Agroforesterie : 22 200 plants distribués pour renforcer les exploitations rurales

Fawzou
4 min de lecture

Au Togo, les initiatives en faveur d’une agriculture plus résiliente se poursuivent. Quelque 22 200 plants fruitiers et forestiers ont récemment été remis à des communautés rurales afin de soutenir le développement de l’agroforesterie et contribuer à la restauration des paysages.

Les plants devraient permettre de couvrir environ 220 hectares répartis dans 17 cantons des régions des Savanes, de la Centrale et des Plateaux-Est.

Des plants adaptés aux besoins des producteurs

Cette opération s’inscrit dans le cadre du Programme de Résilience du Système Alimentaire en Afrique de l’Ouest (FSRP). Elle vise notamment à encourager les producteurs à intégrer davantage les arbres fruitiers et forestiers dans leurs systèmes agricoles.

L’objectif est double : diversifier les sources de revenus des exploitants et améliorer la capacité des terres agricoles à faire face aux effets du changement climatique.

Plusieurs variétés ont ainsi été sélectionnées en fonction de leur intérêt économique, alimentaire et environnemental. Parmi les plants distribués figurent notamment le manguier Kent greffé, l’oranger Hamlin greffé, le goyavier greffé, le baobab, le tamarinier, le jujubier, le citronnier, l’anacardier et le néré greffé.

Des espèces forestières telles que le Khaya senegalensis, le neem, le Cassia siamea et le teck font également partie du dispositif.

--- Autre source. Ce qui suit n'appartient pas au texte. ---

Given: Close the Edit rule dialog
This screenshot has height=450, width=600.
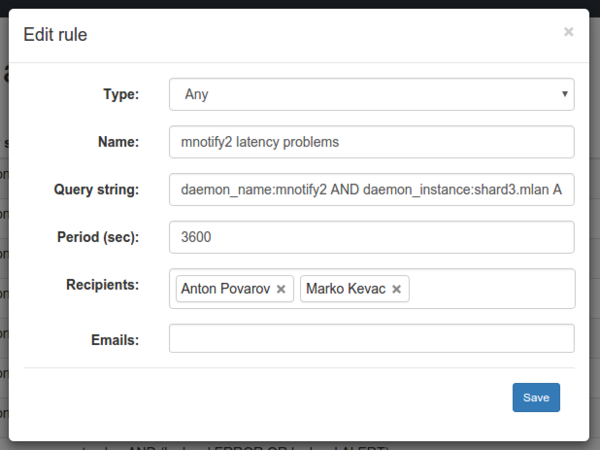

Les communautés associées au choix des espèces

La sélection des plants ne s’est pas faite uniquement sur la base de considérations techniques. Elle découle notamment des Plans de Gestion intégrée des paysages (PGIP) élaborés avec la participation des acteurs locaux.

Producteurs, organisations communautaires, autorités locales et services techniques ont été consultés afin d’identifier les besoins et les priorités des différents territoires.

Ces échanges ont mis en évidence l’intérêt de développer des systèmes associant cultures agricoles, arbres fruitiers et espèces forestières. Une approche qui doit permettre de mieux valoriser les terres tout en renforçant les fonctions environnementales des paysages ruraux.

Une réponse aux effets du changement climatique

L’agroforesterie constitue également un moyen d’améliorer la résilience des exploitations face aux changements climatiques. La présence d’arbres dans les espaces agricoles peut notamment contribuer à protéger les sols, diversifier la production et offrir aux producteurs des ressources supplémentaires.

Pour les communautés bénéficiaires, l’enjeu est donc de disposer de systèmes de production capables de répondre simultanément aux besoins alimentaires, économiques et environnementaux.

Le FSRP mise sur une agriculture plus résiliente

Le programme dans lequel s’inscrit cette opération vise plus largement à renforcer la productivité agricole et la résilience du système alimentaire en Afrique de l’Ouest.

Au Togo, le FSRP bénéficie d’un financement de 50 milliards de FCFA et intervient autour de plusieurs axes. Il prévoit notamment le développement d’une agriculture adaptée aux contraintes climatiques, aussi bien au niveau des exploitations que des paysages.

Le programme cherche également à créer un environnement favorable au développement des chaînes de valeur agricoles et au commerce intrarégional. Le renforcement des capacités en matière de prévention et de gestion des risques agricoles constitue un autre volet important.

Vers une restauration durable des paysages

À travers la mise à disposition de ces 22 200 plants, les communautés rurales sont ainsi appelées à jouer un rôle central dans la transformation des paysages agricoles.

Au-delà de la plantation d’arbres, l’ambition est de favoriser des modèles de production plus diversifiés et mieux adaptés aux réalités locales. La réussite de l’initiative dépendra toutefois du suivi des plants, de leur entretien et de leur adaptation aux conditions de chaque territoire.

Cette opération marque ainsi une nouvelle étape dans les efforts visant à concilier production agricole, amélioration des revenus, restauration des terres et adaptation au changement climatique.